Isso porque, os bens difusos, diferentemente dos individuais, visam à proteção coletiva de um número indeterminado de pessoas (meio ambiente, consumidor), surgindo o principal argumento defensivo da Autonomia do Direito Penal Econômico.

Entretanto, não se deve desconsiderar todo o arcabouço protecionista do Direito Penal, vale dizer, não do direito penal garantista como ineficaz na proteção dos interesses difusos, mas do Direito Penal como instrumento limitador da arbitrariedade do Estado.

O denominado Direito Penal Econômico não é autônomo, mas tão somente uma ramificação do Direito Penal tradicional, que se divide em dois pólos de proteção, de um lado protegendo os bens jurídicos individuais, de outro os bens difusos ou coletivos.

No primeiro, o bem jurídico é limitado pelos princípios supramencionados- intervenção mínima, subsidiáriedade, fragmentariedade, e lesividade, como a vida e a integridade física, já nos bens difusos a proteção se dá ao coletivo, como por exemplo, aos consumidores, não prescindindo por isso de uma nova dogmática, bastando que a tipificação destes novos delitos seja calcada sobremaneira na dignidade da pessoa humana e na responsabilidade penal subjetiva.

Ademais, aceitar a autonomia do “novo” Direito Penal é afirmar categoricamente que não mais serão considerados os princípios constitucionais norteadores do direito penal, pois necessariamente uma nova dogmática penal seria “uma Carta de Alforria para o Direito Penal Econômico (..) envolvendo aceitação das normas penais em branco, interpretação analógica, ruptura do princípio da taxatividade, qualidade do bem jurídico tutelado,”10 o que é constitucionalmente inaceitável.
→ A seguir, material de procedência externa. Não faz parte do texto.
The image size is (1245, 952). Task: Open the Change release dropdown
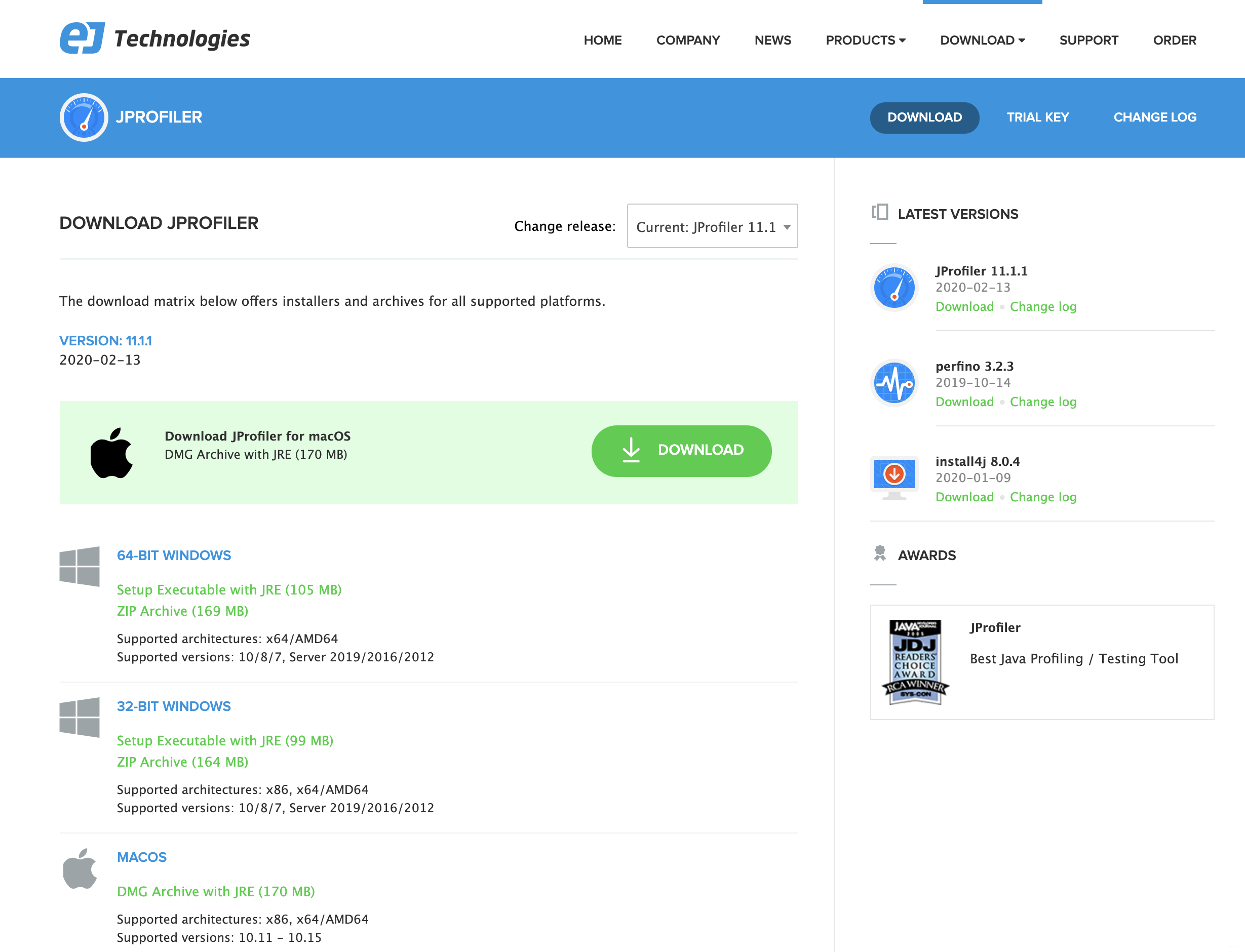tap(712, 227)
A proteção dos interesses coletivos é essencial, mas isso não deve significar o abrandamento de garantias constitucionais paulatinamente conquistadas ao longo da história.
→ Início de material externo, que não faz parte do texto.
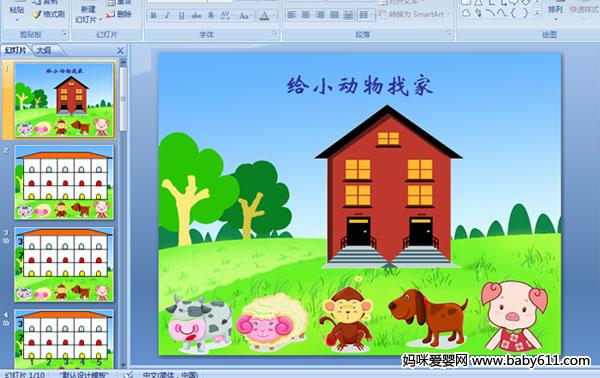Close the slides thumbnail pane
Viewport: 600px width, 378px height.
(121, 50)
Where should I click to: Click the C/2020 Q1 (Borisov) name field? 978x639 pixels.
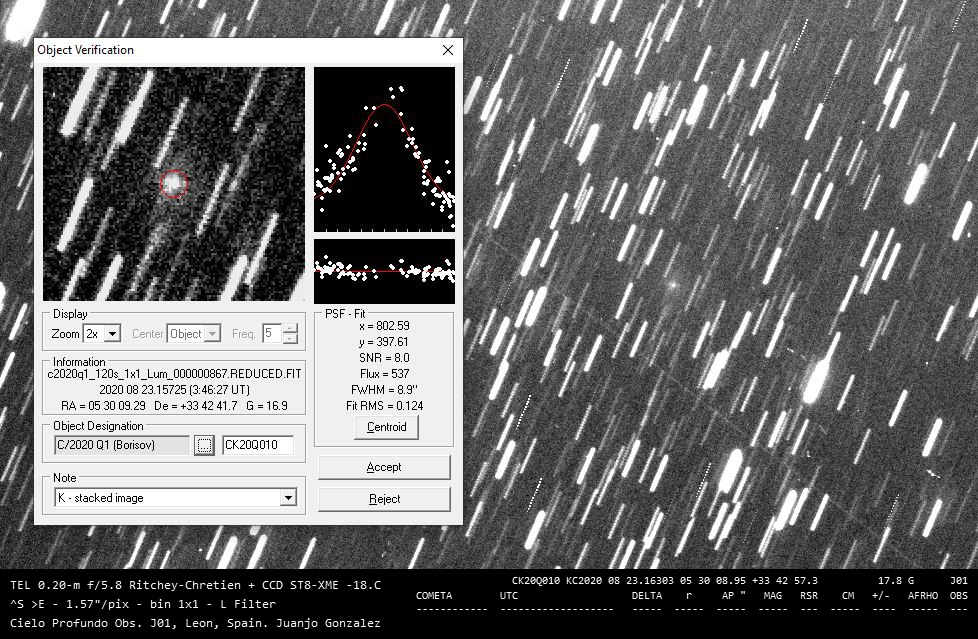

A diferença entre o intitulado Direito Penal Econômico e o Direito Penal Tradicional são os interesses protegido, ou seja, no tradicional os bens jurídicos são individuais, protegem um número determinado de pessoa, como a proteção à vida e à integridade física, no Direito Penal Econômico o bem tutelado protege interesses coletivos, de número indeterminado de pessoas, como a proteção ao meio ambiente que protege toda a sociedade.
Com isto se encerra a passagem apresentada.